La muerte y la vida son hermanas gemelas, que avanzan de la mano. La una no existe sin la otra. Vemos a la vida como un amanecer permanente, una cosecha de duraznos, la clarinada de los gallos en el comienzo de la alborada, el primer beso que nos sacude cuerpo y alma. Y a la muerte como un foso oscuro en cuyo fondo no sabemos si existe el agua; o un túnel que puede tener una entrada pero que quizá jamás podrá tener una salida, o un adiós que no tendrá retorno, o una noche para la que no existirá la madrugada.

Morir es lo más cierto de la vida. Pero no es justo que para llegar a la muerte se obligue a los seres humanos a un sufrimiento desmedido. ¿Qué sentido tiene el dolor? Ninguno: es absurdo, es abusivo, es una maldición que no debe caerle encima a una persona indefensa. Morir debería ser, para el que muere, tan fácil como nacer, para el que nace. Después del nacimiento queda el milagro maravilloso de la vida. Después de la muerte, ¿qué? ¿Y para qué esa antesala pérfida y sádica del dolor?

Me ha tocado (no en surte; tampoco sé si en desgracia) una de esas enfermedades irreversibles y perversas. Pero voy a vivir hasta el último instante, hasta el aliento final, hasta el postrer destello. ¿Después?
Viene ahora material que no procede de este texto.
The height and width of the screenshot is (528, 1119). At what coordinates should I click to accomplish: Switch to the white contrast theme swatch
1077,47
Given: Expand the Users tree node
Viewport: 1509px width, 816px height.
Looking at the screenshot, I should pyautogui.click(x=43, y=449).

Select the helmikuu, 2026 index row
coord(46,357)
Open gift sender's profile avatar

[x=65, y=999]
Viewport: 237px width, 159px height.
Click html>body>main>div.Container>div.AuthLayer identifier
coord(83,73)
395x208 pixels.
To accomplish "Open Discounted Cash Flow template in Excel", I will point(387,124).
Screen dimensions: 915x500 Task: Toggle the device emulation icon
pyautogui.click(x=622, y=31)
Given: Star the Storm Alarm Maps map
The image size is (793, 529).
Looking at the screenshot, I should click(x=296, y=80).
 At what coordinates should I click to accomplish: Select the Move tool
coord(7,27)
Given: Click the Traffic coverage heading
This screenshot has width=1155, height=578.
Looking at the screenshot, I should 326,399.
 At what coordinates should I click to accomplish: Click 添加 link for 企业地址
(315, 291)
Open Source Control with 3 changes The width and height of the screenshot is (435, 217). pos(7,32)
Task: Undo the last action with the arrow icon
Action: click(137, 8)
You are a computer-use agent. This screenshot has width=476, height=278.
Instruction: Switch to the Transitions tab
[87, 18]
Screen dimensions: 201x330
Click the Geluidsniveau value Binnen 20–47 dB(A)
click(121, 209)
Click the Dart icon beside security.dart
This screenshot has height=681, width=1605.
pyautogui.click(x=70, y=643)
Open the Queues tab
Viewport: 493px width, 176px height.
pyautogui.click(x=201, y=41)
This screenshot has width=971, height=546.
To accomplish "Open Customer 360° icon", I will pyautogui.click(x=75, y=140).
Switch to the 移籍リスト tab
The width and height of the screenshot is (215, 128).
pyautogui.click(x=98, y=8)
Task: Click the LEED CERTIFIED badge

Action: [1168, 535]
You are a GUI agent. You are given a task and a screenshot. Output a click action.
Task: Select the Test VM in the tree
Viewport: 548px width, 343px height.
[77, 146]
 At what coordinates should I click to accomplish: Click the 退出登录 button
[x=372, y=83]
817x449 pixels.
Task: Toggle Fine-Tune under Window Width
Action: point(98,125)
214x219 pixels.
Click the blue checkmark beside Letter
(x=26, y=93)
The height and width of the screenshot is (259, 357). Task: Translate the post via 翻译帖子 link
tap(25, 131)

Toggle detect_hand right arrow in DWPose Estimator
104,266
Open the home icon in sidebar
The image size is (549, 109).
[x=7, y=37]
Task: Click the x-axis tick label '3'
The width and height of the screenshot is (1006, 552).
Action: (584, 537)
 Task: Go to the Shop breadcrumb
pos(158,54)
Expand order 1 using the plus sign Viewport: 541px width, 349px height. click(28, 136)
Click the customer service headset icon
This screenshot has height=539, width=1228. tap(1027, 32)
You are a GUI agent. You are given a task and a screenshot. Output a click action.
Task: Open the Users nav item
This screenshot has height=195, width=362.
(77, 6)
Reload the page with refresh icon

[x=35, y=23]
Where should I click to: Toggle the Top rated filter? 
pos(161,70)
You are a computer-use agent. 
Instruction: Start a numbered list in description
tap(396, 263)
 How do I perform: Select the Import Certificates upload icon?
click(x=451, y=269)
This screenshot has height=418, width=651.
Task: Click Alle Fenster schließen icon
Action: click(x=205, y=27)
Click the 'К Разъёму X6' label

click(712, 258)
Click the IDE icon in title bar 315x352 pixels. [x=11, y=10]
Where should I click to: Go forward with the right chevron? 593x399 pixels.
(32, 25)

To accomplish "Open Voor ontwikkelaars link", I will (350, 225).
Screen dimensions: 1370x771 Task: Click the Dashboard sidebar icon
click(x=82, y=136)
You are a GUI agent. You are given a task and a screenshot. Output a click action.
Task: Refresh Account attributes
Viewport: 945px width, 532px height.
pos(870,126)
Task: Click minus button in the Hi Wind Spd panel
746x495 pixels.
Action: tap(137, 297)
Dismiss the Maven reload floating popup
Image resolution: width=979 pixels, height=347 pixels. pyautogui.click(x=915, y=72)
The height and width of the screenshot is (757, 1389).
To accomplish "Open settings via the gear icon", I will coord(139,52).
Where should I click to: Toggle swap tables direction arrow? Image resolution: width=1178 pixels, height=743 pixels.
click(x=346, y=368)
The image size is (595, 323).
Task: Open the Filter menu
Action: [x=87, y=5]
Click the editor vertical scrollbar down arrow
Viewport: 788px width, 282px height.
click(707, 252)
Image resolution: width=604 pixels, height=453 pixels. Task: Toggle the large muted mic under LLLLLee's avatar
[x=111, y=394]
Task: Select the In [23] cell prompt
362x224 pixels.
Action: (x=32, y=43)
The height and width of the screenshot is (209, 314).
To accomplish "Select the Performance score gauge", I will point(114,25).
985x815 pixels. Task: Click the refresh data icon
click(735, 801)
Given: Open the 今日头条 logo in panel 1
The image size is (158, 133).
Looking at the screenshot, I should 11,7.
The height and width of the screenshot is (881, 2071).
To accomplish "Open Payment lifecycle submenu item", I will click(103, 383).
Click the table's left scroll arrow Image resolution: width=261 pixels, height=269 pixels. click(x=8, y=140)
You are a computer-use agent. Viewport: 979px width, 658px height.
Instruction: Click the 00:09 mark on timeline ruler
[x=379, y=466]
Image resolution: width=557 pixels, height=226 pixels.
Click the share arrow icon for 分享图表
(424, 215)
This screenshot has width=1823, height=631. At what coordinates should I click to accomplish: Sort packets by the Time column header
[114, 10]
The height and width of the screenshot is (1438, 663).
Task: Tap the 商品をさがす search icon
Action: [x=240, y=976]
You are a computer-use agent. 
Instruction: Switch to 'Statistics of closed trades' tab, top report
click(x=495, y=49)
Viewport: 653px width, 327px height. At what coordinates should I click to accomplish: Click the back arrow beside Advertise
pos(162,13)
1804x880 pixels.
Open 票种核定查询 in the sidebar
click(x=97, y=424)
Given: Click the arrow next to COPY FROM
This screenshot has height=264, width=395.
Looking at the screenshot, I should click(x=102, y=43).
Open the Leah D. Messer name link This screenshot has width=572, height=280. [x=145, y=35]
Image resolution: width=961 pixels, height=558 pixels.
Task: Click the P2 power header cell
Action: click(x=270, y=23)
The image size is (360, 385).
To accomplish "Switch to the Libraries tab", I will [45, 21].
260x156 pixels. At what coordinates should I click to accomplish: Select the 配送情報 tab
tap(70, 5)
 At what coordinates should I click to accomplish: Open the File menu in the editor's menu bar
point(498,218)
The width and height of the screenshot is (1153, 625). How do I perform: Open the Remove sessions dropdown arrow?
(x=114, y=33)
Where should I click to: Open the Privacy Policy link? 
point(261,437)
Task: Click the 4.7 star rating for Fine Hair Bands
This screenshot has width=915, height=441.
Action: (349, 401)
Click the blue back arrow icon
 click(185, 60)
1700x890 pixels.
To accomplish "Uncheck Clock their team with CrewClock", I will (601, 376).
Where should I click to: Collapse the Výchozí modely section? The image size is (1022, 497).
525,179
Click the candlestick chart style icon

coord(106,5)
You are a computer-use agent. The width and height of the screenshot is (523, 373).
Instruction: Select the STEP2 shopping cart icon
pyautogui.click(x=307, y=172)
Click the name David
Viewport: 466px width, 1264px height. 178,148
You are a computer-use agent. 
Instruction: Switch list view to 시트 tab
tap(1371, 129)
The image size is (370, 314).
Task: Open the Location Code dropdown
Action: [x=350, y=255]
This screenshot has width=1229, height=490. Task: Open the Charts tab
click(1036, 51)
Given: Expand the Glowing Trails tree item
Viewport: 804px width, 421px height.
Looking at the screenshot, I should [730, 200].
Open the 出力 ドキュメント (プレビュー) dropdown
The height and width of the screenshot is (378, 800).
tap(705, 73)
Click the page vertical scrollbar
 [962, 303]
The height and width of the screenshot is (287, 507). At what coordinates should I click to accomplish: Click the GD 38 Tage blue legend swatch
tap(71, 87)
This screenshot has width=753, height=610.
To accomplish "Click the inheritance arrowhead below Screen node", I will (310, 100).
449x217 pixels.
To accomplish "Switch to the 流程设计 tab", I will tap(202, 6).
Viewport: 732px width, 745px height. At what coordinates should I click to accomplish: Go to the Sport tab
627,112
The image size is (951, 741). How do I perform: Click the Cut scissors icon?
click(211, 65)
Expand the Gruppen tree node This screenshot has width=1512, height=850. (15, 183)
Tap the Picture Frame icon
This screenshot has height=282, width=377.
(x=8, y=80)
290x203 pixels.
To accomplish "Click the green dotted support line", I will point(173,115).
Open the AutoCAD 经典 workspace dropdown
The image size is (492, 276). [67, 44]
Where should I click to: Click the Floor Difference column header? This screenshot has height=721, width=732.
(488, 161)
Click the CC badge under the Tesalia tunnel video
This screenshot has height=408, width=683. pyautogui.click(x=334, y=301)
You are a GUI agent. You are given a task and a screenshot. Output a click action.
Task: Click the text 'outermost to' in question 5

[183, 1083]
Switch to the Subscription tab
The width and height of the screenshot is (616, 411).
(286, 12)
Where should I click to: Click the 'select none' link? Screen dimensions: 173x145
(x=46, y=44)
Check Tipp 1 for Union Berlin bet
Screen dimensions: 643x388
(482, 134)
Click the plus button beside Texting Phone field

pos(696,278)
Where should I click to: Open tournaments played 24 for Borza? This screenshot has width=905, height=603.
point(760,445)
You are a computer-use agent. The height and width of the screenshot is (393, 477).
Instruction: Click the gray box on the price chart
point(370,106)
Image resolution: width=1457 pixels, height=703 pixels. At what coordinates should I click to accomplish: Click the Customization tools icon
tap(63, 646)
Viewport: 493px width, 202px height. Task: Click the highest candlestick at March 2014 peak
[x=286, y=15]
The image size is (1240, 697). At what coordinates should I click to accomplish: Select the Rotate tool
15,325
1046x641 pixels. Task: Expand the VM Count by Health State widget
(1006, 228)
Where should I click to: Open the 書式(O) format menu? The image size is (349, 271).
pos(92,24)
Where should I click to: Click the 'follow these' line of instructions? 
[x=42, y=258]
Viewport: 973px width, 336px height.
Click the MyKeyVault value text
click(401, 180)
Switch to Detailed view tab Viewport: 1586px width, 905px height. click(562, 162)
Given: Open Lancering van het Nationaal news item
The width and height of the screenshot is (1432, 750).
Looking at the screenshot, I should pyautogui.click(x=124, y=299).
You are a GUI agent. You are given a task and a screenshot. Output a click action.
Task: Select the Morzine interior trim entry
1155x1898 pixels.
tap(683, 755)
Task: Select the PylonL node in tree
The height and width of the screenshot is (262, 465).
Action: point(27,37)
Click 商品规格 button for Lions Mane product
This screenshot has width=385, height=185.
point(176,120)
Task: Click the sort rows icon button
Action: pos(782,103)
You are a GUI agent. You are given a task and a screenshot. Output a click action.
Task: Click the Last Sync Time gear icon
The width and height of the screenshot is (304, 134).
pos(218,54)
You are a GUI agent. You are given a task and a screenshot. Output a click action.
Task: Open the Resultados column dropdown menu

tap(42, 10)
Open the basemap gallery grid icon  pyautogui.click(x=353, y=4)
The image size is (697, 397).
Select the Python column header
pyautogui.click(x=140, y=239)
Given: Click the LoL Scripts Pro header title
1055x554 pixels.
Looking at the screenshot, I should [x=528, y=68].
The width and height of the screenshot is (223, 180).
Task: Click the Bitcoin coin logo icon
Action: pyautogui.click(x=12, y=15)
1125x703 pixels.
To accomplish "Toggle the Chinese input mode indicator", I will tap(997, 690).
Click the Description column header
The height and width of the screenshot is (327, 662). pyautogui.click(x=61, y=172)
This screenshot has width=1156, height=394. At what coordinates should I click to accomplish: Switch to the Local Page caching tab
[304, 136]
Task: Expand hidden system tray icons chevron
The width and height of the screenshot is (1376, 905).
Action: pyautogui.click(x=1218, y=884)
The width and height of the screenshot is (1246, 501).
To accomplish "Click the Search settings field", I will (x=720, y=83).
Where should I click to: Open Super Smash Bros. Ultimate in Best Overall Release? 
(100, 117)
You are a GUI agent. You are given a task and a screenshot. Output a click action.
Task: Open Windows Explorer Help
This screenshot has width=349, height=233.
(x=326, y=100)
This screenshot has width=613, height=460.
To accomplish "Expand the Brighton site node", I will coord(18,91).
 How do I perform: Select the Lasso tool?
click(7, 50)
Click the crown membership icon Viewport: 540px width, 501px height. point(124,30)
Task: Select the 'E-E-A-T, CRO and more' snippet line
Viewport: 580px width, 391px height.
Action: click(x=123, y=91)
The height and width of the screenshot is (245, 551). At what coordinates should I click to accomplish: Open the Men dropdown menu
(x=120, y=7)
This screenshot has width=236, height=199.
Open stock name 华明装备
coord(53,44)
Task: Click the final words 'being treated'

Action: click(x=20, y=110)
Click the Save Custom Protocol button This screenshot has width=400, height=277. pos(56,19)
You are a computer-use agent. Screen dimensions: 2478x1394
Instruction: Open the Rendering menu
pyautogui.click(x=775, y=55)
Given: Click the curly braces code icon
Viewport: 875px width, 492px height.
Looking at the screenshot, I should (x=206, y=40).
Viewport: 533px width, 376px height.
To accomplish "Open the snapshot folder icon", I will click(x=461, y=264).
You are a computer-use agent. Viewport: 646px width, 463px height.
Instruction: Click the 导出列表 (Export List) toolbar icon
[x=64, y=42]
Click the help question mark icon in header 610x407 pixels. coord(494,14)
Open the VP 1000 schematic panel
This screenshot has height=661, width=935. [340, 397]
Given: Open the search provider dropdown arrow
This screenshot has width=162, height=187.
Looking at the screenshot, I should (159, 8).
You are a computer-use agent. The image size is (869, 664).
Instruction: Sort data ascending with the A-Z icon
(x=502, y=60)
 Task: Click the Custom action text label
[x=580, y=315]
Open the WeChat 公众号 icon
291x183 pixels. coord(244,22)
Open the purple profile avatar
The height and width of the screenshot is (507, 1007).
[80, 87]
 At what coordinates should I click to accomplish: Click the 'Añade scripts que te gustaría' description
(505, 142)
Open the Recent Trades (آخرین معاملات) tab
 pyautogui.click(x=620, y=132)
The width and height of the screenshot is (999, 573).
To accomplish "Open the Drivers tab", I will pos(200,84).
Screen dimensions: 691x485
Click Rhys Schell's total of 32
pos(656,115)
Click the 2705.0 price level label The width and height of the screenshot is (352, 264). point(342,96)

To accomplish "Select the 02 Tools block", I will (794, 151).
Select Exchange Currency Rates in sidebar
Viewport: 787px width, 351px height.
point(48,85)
No sabremos, nunca sabremos, si habrá un después.

En cada uno de los Salmos que jalonan este peregrinar por un almanaque de dolores y rebeldías, de un inevitable conformismo y de la rabia sorda y resentida del que sólo nació para empezar a morir, he colocado la voz de una o de varias de las mujeres que surgieron de mi imaginación, y que fueron afirmando su vida en cada una de las novelas, los cuentos o los poemas que escribí. Al comienzo de cada Salmo hago de cuenta que lo declaman las mujeres que han sido mis compañeras, cómplices, confidentes, amantes, hermanas. No figuran todas –en realidad, esas presencias femeninas que sostienen el peso dramático de los 70 libros que he publicado son más de trescientas. Pero estas voces elegidas sirven para acompañarme en los días grises y melancólicos –y nostálgicos, porque nostalgia es una de las palabras más bellas de nuestro idioma- de mi agonía.